HHS enlists military medical surveillance in flu fight

By Peter Buxbaum
Wednesday, November 04, 2009

Department of Defense and Veterans Affairs systems and databases figure prominently in the plans by the Department of Health & Human Services to monitor immunization safety for H1N1 influenza vaccination program.

HHS issued detailed plans for cross-agency cooperation in the monitoring effort yesterday.

"A robust plan for monitoring adverse events following immunization during mass vaccination for 2009 H1N1 influenza is a critical component to ensure the safety of these vaccines," according to the  HHS document released Nov. 3.

The Defense Medical Surveillance System (DMSS) will be used as an active medical surveillance system for the United States military. "The DMSS can query personnel and relational medical databases that contain information on demographics, inpatient and outpatient visits, vaccination, and deployment," noted the HHS plan.

(Given data)
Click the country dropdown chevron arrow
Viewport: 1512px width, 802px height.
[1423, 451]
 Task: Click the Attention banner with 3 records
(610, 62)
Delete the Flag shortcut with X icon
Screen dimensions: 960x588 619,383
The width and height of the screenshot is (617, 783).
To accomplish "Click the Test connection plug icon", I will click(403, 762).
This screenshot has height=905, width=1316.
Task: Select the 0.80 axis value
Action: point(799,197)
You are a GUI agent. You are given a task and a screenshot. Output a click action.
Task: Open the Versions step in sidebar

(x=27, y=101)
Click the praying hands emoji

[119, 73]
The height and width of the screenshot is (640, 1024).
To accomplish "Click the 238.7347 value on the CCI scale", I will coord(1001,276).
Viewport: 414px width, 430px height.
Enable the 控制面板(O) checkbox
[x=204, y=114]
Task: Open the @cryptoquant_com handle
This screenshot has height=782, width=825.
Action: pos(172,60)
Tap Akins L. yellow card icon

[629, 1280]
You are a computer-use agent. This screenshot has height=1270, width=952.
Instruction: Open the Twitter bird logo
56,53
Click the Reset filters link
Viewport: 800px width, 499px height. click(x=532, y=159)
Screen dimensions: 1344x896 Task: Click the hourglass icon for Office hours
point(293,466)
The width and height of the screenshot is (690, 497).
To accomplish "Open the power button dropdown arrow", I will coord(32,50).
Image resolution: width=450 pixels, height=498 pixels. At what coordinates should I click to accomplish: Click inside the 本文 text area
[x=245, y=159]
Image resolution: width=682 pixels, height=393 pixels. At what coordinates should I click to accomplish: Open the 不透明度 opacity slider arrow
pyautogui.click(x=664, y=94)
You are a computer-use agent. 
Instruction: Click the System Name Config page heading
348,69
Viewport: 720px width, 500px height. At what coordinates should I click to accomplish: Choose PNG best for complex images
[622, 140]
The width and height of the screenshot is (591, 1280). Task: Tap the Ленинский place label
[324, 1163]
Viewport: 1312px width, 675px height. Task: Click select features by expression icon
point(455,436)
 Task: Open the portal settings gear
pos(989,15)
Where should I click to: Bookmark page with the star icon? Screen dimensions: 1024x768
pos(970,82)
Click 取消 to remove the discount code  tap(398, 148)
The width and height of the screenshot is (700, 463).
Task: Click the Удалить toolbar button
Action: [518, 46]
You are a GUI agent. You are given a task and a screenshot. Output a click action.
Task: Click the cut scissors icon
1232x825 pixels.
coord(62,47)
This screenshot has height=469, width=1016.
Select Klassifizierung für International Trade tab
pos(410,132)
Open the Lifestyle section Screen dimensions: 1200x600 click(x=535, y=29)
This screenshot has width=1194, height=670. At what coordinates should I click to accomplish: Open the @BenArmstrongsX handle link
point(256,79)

(Action item A) List the kinds of information that, according to the article on H1N1 vaccine safety monitoring, are held in the databases the Defense Medical Surveillance System can query.
(Action item B) In the article on H1N1 vaccine safety monitoring, which population will the Defense Medical Surveillance System serve as an active medical surveillance system?

(Task answer A)
- Demographics
- Inpatient and outpatient visits
- Vaccination
- Deployment

(Task answer B) The United States military.